In risalita i livelli del fiume Reno che ha bloccato alcune catene logistiche
Apprensione in Germania per la navigabilità della via d’acqua, messa fuori gioco nei giorni scorsi dalla siccità
La Germania e non solo guarda con timida fiducia ma ancora una certa dose di apprensione al fiume Reno, il cui livello potrebbe già da domani tornare a toccare (nel punto in cui è misurato) i 148 centimetri.
Il fiume, arteria logistica primaria per gli approvvigionamenti di aziende e centri di produzione di energia del Centro Europa (nonché fattore competitivo non irrilevante per alcuni scali italiani), è già risalito sabato scorso a quota 47 centimetri, dopo i 35 del giorno prima, quota a cui si era giunti per l’effetto del clima estremamente caldo raggiunto durante l’estate e che rendeva impossibile per le chiatte navigare anche se completamente prive di carichi a bordo.
La rilevazione, effettuata dall’autorità federale tedesca per le vie d’acqua e lo shipping a Kaub, un ‘collo di bottiglia’ a ovest di Francoforte, non misura – chiarisce l’agenzia di stampa Bloomberg, cui si deve questo l’aggiornamento – la profondità del fiume (che può essere anche maggiore) ma dà un riscontro sulla sua navigabilità.

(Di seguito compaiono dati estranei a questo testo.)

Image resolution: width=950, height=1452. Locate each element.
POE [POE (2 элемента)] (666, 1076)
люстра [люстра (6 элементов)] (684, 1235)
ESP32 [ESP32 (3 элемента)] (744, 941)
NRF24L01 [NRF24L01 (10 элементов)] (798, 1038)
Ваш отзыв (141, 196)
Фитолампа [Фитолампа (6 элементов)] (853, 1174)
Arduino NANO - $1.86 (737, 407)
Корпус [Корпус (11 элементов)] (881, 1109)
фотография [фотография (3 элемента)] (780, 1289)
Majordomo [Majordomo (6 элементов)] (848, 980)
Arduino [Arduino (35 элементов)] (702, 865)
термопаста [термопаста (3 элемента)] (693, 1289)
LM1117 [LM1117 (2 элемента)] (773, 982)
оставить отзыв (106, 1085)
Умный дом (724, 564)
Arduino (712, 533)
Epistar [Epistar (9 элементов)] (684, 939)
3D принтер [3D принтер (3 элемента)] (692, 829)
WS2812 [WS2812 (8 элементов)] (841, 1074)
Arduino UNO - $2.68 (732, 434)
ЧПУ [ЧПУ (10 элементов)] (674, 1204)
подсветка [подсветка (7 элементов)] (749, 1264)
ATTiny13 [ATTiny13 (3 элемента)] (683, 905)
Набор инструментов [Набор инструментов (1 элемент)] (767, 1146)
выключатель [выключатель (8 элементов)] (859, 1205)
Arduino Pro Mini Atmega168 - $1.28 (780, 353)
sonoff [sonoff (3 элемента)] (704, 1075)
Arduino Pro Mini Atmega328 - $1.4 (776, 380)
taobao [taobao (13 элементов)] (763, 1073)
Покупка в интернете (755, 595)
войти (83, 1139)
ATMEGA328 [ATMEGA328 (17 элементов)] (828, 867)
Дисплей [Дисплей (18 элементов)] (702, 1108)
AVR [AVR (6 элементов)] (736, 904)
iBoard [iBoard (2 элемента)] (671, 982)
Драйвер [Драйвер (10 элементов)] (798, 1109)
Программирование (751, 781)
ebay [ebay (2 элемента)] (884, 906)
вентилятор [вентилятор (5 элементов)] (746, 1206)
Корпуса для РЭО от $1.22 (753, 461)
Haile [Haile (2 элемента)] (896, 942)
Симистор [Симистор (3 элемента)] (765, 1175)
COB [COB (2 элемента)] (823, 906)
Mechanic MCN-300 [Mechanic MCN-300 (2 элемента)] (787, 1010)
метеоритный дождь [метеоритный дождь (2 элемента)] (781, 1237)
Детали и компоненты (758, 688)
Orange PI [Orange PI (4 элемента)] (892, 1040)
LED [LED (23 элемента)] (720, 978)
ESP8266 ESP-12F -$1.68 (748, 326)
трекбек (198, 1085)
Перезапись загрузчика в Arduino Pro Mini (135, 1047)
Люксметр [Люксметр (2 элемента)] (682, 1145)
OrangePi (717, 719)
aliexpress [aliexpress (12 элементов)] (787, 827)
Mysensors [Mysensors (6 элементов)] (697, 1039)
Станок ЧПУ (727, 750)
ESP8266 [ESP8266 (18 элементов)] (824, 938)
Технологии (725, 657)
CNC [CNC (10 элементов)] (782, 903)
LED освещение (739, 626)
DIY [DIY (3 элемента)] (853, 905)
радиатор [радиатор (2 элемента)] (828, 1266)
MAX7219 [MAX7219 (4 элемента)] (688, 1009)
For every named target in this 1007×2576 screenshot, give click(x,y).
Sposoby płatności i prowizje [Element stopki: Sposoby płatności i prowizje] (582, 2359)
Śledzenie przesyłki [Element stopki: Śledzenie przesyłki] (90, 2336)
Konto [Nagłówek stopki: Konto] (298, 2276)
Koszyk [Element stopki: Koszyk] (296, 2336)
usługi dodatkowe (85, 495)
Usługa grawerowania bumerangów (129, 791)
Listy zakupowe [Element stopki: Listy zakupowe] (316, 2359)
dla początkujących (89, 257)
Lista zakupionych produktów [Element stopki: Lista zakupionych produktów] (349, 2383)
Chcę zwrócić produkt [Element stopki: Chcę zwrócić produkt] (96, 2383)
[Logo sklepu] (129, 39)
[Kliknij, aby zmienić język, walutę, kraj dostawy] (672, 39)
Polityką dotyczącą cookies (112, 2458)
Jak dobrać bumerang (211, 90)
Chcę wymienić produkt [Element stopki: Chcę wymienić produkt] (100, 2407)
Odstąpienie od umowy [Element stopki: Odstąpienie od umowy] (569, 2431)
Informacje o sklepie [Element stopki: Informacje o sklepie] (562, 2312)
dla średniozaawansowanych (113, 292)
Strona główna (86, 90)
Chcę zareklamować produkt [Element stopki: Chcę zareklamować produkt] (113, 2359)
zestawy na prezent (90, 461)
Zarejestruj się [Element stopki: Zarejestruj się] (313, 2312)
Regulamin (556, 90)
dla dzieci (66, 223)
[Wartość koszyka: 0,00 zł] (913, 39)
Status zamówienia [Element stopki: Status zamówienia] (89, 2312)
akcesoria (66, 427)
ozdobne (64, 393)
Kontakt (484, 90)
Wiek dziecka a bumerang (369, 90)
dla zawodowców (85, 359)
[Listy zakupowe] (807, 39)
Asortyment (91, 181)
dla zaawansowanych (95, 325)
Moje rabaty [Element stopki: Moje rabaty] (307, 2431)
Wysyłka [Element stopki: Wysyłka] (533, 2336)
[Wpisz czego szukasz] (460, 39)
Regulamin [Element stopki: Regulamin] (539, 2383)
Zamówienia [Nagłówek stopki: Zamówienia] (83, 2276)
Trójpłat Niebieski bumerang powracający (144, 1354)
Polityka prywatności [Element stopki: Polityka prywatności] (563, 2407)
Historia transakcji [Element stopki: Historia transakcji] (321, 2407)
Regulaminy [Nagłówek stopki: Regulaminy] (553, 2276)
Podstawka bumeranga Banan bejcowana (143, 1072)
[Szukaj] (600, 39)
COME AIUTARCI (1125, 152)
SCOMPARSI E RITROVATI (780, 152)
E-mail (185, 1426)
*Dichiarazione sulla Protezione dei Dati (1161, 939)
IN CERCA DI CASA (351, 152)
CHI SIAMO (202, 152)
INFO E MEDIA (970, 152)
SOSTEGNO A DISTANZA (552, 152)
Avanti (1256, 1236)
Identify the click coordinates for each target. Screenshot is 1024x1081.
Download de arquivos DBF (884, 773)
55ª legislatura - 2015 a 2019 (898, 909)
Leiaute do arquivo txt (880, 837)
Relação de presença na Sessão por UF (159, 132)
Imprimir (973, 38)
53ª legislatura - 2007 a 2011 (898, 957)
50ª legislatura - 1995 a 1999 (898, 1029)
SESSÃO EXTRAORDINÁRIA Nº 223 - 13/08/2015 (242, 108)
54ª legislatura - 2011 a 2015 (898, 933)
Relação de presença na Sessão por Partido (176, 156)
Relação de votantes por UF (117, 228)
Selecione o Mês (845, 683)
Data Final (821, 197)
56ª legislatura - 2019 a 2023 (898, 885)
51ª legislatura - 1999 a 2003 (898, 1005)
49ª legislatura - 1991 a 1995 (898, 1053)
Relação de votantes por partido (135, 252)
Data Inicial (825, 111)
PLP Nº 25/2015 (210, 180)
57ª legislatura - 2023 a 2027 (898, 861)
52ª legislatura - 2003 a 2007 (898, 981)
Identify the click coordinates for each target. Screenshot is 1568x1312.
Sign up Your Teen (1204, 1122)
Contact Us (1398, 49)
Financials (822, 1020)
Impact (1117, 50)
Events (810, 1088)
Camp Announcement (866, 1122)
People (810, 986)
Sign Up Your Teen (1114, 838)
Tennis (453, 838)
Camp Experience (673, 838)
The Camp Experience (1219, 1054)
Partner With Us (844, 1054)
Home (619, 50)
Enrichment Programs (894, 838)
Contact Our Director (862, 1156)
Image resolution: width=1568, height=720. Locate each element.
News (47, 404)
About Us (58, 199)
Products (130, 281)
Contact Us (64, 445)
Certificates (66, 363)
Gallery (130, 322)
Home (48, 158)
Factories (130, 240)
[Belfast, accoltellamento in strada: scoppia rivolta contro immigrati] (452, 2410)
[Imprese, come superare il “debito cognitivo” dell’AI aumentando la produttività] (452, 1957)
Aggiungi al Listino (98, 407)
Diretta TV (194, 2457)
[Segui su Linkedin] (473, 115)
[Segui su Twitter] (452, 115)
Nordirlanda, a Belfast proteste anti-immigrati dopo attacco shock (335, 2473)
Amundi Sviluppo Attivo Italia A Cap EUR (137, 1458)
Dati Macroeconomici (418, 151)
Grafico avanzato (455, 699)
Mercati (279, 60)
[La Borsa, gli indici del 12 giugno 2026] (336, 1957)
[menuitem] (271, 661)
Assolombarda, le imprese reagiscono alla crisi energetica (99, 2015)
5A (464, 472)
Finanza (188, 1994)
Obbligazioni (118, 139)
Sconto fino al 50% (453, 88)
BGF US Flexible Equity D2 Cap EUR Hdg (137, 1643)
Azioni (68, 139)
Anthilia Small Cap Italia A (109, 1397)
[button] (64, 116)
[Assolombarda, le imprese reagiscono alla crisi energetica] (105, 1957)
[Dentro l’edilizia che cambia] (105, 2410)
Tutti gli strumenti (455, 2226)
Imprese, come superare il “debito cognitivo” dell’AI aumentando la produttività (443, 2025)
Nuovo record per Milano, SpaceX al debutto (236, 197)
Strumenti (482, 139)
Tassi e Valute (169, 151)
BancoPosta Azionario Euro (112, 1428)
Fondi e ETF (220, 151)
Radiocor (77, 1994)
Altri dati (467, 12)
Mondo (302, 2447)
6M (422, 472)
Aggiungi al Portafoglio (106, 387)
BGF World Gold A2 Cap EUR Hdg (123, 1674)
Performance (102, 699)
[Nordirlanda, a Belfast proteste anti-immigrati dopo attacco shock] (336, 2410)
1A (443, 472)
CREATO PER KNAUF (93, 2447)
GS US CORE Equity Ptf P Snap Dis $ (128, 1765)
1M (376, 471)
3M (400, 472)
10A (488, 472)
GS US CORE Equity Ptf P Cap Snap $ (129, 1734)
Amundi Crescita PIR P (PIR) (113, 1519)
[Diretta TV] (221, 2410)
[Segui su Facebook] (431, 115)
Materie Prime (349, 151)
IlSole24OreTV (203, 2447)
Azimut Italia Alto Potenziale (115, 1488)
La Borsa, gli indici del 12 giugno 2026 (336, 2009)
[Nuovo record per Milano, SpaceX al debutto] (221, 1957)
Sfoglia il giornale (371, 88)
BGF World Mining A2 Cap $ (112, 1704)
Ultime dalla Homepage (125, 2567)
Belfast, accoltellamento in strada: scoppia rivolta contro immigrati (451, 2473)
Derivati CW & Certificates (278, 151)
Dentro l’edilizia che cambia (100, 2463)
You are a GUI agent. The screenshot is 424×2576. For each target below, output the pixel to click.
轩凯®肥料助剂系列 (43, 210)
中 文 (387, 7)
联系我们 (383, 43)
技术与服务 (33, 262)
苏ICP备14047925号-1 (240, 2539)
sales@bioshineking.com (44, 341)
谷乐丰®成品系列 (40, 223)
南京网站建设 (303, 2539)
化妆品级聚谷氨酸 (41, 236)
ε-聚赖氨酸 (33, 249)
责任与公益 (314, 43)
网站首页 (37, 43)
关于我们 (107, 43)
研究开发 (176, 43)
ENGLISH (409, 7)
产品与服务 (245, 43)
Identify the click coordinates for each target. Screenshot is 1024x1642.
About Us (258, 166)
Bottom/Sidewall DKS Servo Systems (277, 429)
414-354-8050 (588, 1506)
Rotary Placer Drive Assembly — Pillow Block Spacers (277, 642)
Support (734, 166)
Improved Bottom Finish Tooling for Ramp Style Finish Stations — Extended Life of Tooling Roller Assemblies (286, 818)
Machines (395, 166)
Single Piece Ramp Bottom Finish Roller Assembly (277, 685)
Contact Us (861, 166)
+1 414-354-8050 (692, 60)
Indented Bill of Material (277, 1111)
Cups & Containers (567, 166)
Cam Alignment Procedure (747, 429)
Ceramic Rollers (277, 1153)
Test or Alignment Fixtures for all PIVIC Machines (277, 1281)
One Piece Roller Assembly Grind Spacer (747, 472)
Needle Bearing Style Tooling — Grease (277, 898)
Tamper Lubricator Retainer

Sopra i 40 cm, sottolinea, il trasporto via chiatta torna a essere possibile e con livelli di carico tali da renderlo economicamente sensato. Nel frattempo dal fiume è stata anche rimorchiata via la barge che si era bloccata mercoledì scorso per un problema tecnico che aveva costretto le autorità a fermare ogni tipo di traffico commerciale.
Anche se (forse) ora in via di risoluzione, la vicenda ha intanto messo a nudo alcune delle fragilità del sistema logistico e quindi economico tedesco. L’impossibilità di effettuare trasporti sul Reno, anche di carbone, secondo alcuni analisti ha contribuito all’innalzamento del prezzo del gas naturale e ad accelerare le spinte inflazionistiche.
La crisi della via d’acqua ha mostrato, di rimando, anche le difficoltà del sistema ferroviario che non è stato in grado di assorbire la domanda in più e, secondo l’associazione degli spedizionieri locale, si confronta storicamente con carenza di personale, scarsi investimenti e rallentamenti per lavori in corso.
Tra le aziende che hanno risentito della crisi del Reno ci sono Shell, con la sua raffineria costretta a tagliare la produzione, mentre Ford ha dovuto ridurre i carichi di veicoli trasportati via chiatta da Colonia, compensandoli con un aumento di frequenza dei viaggi. Stop alla produzione sono stati disposti anche da colossi industriali come Basf e Thyssenkrupp.
Mentre il dibattito sul caro-gas (compresi possibili razionamenti e ricerca di alternative) in Germania è piuttosto acceso, l’eventualità che si ripresentino livelli bassi del Reno preoccupa anche perché il paese si accinge a importare quest’anno un totale di 35 milioni di tonnellate di carbone contro le 27 del 2021. Un eventuale dirottamento su treno di una parte di questo carico ne aumenterebbe di molto i costi.